**DOCUMENT PASSAGE:**
^^^^^^^^^^^^^^^^

If you don't teach CESA, what will you expect your students to do if they get themselves in the situation where they need it?

Decades ago, before the advent of the SPG, the J-valve was popular, but it often did not work. I was not diving in that era, but ScubaBoard posts from those who did dive then said that he CESA was a very common means of ascent. It works--if it done properly. I have also talked with people who did CESA's in actual OOG situations, and they reported it was no problem for them. It apparently does not take a lot of practice.

What it apparently does require is enough confidence to believe that it will work so you will not panic and hold your breath. Start your ascent with that confidence, and you can make it to the surface safely from any recreational depth.
 
If you don't teach CESA, what will you expect your students to do if they get themselves in the situation where they need it?
If you teach them right, they'll never need to do it. However, you do realize that everyone that died in that study had completed this skill in their OW training?

the J-valve was popular, but it often did not work.
I've never known them not working, but that the valve was put down into the full open position sometime during the dive. IOW, it was diver error. I had to do several CESAs in that era due to my mistake. Mind you, I had never learned how to do a proper CESA, but I certainly didn't panic. It's my belief that panic overrides training, even with well-taught skills.
What it apparently does require is enough confidence to believe that it will work
I disagree.
  • It often hurts the instructor over time with such repetition.
    • How many instructors have had to stop teaching due to the repetitive stress on their ears?
    • They are inherently dangerous
  • It sets a horrible, horrible example for the students
    • They want to dive like you and see you being a human yo-yo
  • The same skill can be taught horizontally.
 
As far as I know BSAC has never required this exercise to be practised.

As an Advanced Diver, I’m qualified to manage diving operations, be a rescue manager, undertake dives with mandatory deco stops, lead less qualified and trainee divers, plus a whole load of other diving related things like boat handling.
We have had discussions about this in the past, so what I am going to write next is based on my understanding of those discussions. If that understanding is incorrect, please correct it.

In those discussions, BSAC people said that BSAC requires divers to carry a redundant air source, making CESA unnecessary.

After one such discussion, I wrote to someone at BSAC who confirmed it. I asked what would happen if a BSAC diver somehow found himself or herself in an OOG situation without that redundant air source. He said that diver would have to do a CESA.

^^^^^^^^^^^^^^^^

**RECORDS SHOWN:**
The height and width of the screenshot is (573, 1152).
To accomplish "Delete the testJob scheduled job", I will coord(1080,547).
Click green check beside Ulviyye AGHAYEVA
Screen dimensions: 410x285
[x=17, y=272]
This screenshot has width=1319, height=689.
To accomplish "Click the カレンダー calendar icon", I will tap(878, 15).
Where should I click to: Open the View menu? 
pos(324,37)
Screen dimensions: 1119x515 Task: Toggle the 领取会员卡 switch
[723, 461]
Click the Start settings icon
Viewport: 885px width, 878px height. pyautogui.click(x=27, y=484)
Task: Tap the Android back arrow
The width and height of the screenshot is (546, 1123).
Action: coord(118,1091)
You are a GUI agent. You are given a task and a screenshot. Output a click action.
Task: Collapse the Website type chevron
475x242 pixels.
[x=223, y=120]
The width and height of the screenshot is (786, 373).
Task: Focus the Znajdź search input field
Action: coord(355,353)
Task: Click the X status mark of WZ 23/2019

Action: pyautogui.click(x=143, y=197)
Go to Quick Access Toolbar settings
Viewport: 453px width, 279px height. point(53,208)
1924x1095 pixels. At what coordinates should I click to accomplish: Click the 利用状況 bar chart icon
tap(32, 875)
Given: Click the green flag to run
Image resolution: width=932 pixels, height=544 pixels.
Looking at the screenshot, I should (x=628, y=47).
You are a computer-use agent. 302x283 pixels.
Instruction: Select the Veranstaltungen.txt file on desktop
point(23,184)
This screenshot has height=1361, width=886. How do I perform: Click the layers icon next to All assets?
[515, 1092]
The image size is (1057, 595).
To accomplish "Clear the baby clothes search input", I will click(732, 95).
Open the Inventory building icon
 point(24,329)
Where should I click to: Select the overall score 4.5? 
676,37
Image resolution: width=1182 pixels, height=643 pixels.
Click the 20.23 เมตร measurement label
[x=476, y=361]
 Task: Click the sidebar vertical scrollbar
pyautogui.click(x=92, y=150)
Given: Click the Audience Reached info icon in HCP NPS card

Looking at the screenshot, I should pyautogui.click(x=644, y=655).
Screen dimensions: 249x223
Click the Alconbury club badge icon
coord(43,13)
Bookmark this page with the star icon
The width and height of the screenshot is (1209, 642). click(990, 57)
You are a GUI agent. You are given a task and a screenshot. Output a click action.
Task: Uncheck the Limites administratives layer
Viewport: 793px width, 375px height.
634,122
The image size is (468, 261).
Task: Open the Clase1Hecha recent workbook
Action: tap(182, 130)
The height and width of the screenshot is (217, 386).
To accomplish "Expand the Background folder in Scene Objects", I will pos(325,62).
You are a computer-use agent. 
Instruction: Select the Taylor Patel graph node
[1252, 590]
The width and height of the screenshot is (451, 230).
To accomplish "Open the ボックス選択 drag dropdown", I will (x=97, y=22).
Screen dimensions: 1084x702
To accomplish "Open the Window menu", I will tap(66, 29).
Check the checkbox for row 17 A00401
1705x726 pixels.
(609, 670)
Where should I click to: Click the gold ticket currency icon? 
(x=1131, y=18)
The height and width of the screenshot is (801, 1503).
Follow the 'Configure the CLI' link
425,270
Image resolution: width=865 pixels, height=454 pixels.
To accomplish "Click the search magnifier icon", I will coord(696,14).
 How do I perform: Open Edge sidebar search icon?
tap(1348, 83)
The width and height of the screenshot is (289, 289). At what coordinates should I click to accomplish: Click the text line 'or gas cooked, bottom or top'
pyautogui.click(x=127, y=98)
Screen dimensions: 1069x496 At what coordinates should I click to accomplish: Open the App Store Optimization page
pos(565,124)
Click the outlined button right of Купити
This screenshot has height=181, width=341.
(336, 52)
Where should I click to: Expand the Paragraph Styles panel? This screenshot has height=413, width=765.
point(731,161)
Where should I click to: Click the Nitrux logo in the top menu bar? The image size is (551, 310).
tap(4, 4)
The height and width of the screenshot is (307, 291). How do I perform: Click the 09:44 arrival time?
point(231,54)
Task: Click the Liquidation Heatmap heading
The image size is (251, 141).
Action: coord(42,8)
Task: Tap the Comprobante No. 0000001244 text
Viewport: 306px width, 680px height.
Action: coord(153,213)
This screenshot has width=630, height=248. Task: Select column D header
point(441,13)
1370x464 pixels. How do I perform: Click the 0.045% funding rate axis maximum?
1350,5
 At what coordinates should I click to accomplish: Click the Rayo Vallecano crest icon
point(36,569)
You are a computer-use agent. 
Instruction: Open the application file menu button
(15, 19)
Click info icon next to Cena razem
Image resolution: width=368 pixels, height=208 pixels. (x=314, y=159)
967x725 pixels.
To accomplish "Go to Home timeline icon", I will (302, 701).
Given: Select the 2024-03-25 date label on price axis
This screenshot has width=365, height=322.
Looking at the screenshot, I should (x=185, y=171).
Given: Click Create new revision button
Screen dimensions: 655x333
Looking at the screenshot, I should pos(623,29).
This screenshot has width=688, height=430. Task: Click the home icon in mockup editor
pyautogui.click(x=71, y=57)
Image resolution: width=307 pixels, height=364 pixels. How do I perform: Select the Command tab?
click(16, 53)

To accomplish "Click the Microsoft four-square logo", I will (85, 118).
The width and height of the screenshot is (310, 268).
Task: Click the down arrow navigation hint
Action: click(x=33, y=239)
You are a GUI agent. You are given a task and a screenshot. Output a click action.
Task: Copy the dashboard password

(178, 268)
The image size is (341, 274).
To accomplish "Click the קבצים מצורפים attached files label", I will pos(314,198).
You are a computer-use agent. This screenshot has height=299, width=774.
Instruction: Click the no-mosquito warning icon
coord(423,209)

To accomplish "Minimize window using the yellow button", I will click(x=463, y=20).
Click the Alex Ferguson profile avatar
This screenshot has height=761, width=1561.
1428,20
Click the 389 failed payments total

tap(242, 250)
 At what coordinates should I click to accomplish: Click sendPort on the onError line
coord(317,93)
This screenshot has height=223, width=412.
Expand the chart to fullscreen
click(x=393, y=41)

^^^^^^^^^^^^^^^^

Please rework the thread from "As far as I" up to and including "making CESA unnecessary.", changing "redundant air source" to "backup air source". The records are separate material, unrelated to the thread.

As far as I know BSAC has never required this exercise to be practised.

As an Advanced Diver, I’m qualified to manage diving operations, be a rescue manager, undertake dives with mandatory deco stops, lead less qualified and trainee divers, plus a whole load of other diving related things like boat handling.
We have had discussions about this in the past, so what I am going to write next is based on my understanding of those discussions. If that understanding is incorrect, please correct it.

In those discussions, BSAC people said that BSAC requires divers to carry a backup air source, making CESA unnecessary.